Deuil normal, complexe persistant, ou traumatique?

Les comprendre pour mieux intervenir : (suite)

Johanne de Montigny, psychologue

Les personnes en deuil nous consultent à cause d’une détresse psychologique qui émerge ou refait surface selon l’histoire et le profil de chacune, les circonstances du décès et le contexte dans lequel advient l’épreuve. Au tout début, les réactions sont fortes (choc, déstabilisation, crises de larmes, colère, anxiété…), les sentiments sont complexes (culpabilité, chagrin, amour, haine…) et la perspective de vivre sans l’autre, dépourvue de sens.

Entre le deuil dit « normal » et le deuil dit « complexe persistant » (DSM-V5), la ligne n’est pas toujours simple à tracer pour les psychologues cliniciens. L’intensité des réactions en termes de fréquence et de durée, la qualité des liens préexistants (son style d’attachement, son rapport avec la vie en  soi, autour de soi et devant soi) demeurent des indications probantes, des sources d’information éclairantes pour mieux saisir ce que la personne a perdu en elle en perdant l’autre: Effondrement du sentiment de toute-puissance (comment aurais-je pu le sauver), ébranlement des certitudes  (nul n’est à l’abri de la mort), de l’estime de soi et de la sécurité  affective (comment redéfinir son identité), en sont quelques manifestations.

Perdre un enfant, un parent, ou un conjoint(e), pour la plupart, représente « la fin de son monde » tel qu’il avait été perçu et planifié. Perdre à petit feu l’être cher qui s’enlise dans une maladie incurable, perdre par suicide, par accident, ou par négligence, sont des contextes différents qui, parfois, suscitent des réactions universelles mais le plus souvent, une souffrance à caractère unique.

La théorie de la reconstruction de sens stipule que la thérapie est un processus qui permet à la personne en deuil de se réapproprier sa vie, bouleversée par la perte, pour en faire un récit plus cohérent et porteur de sens (Neimeyer, Prigerson et Davis, 2002).

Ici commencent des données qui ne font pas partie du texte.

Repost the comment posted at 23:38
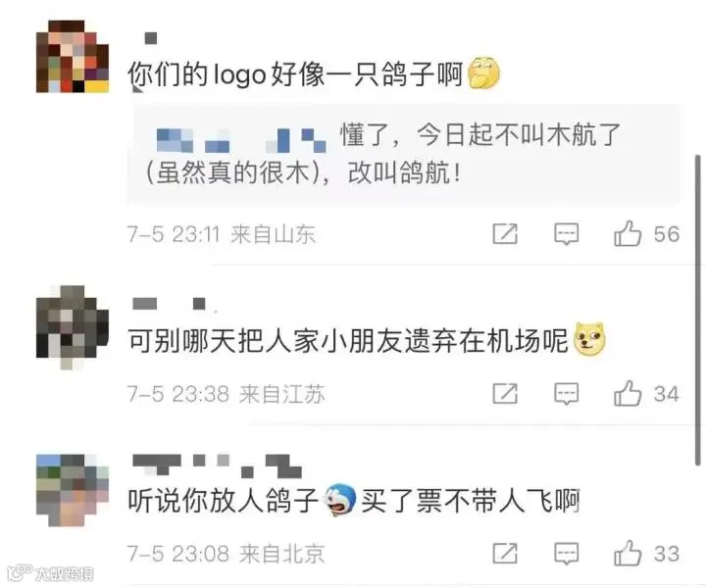The width and height of the screenshot is (706, 588). [x=505, y=393]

Cette journée de formation a été conçue pour aider les psychologues à mieux saisir les enjeux entourant le deuil et à mieux différencier le deuil normal du deuil complexe persistant, le deuil traumatique des réactions extrêmes de l’endeuillé affaissé, en quête de sens et d’apaisement.

Johanne de Montigny est psychologue en pratique privée. Après avoir travaillé aux soins palliatifs du Centre universitaire de santé McGill (CUSM) pendant une trentaine d’années, elle se consacre essentiellement aux personnes éprouvées par la mort d’un proche. Sa plus récente publication, Ce vif de la vie qui jamais ne meurt, a été réalisée dans une réflexion à deux entre le pédiatre Claude Cyr et la psychologue qui nous confient les impacts de leur travail auprès d’enfants et d’adultes en fin de vie. Également formatrice, conférencière, clinicienne et consultante, Johanne demeure active dans la profession et s’est récemment vue mériter deux prix de reconnaissance: Le prix professionnel de l’OPQ (2018) et celui de l’AQSP (Association québécoise de soins palliatifs (2019).